プリンシプルド・ネゴシエーション 実践ガイド
確実に成立する合意に到達するための4要素フレームワーク
プリンシプルド・ネゴシエーションとは何か、どう使うのか?
プリンシプルド・ネゴシエーションは、ロジャー・フィッシャーとウィリアム・ユーリーが『ハーバード流交渉術』で提唱した手法で、立場に基づく駆け引きを、4つの要素からなる方法に置き換えます。人と問題を切り離す、立場ではなく利害に焦点を当てる、双方にとって利益となる選択肢を生み出す、客観的基準を主張する、の4つです。どちらかが屈服したり強硬な駆け引きをしたりすることなく、双方の代替案よりも良い合意に到達することを目指します。

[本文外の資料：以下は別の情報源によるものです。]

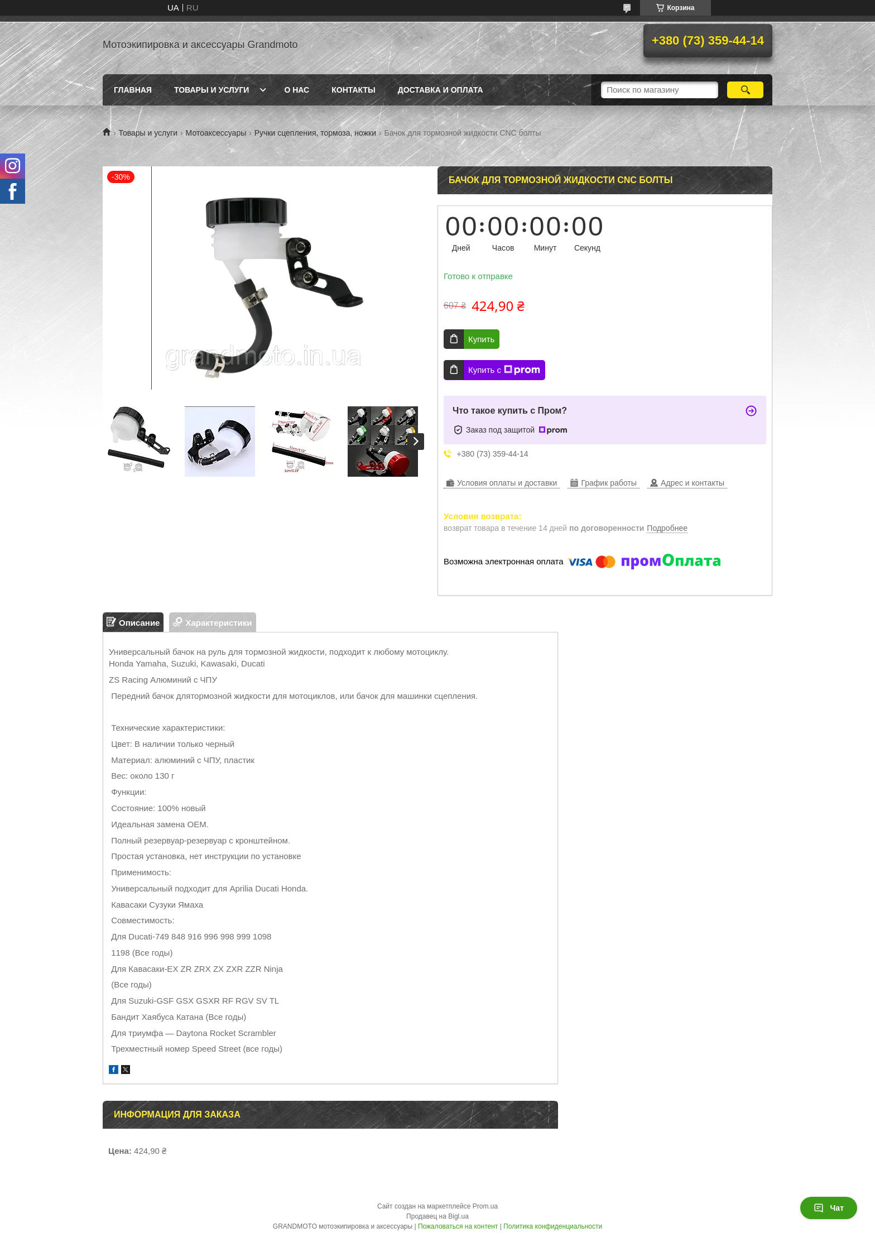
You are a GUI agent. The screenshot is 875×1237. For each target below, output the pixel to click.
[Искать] (745, 89)
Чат (829, 1208)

ほとんどの人は立場に基づいて交渉します。ある立場を主張し、それを守るのです。『ゲッティング・トゥ・イエス』(フィッシャー&ユーリー、1981年)は、立場に基づく駆け引きが共同で生み出せる価値を失わせ、関係を損なうと論じました。プリンシプルド・ネゴシエーションは、利害、客観的基準、創造的な選択肢の生成を土台にした体系的な代替案を提供します。以下の実践は、その4つの要素を誰でも身につけられる具体的なスキルに落とし込んだものです。
実践法
- 人と問題を切り離す
関係性への配慮と実質的な論点を別々のレジスターで扱う。人には優しく、問題には厳しく。
- 立場ではなく利害に焦点を当てる
なぜその立場を取っているのかを問う。根底にある利害はほぼ常に、表明された要求よりも交渉の余地がある。
- 選び取る前に、双方の利益となる選択肢を発案する
評価する前に、コミットメントなしで複数の創造的な選択肢を生み出す。解決策の空間は当初の立場が示唆するより通常はるかに広い。
- 選択肢を評価するための客観的基準を主張する
市場相場、前例、専門家の意見など、独立した基準に合意してから、それを具体的な取引に適用する。
- 提案を「イエスと言いやすい提案」として組み立てる
自分の条件で楽にするのではなく、正当なものとして受け入れやすい形で、相手方が提案にイエスと言いやすくする。
- 交渉において感情を明示的に認める
相手側が感じていると見えるものを名指しする。防衛的な熱を減らし、実質面の会話を扱いやすく保つ。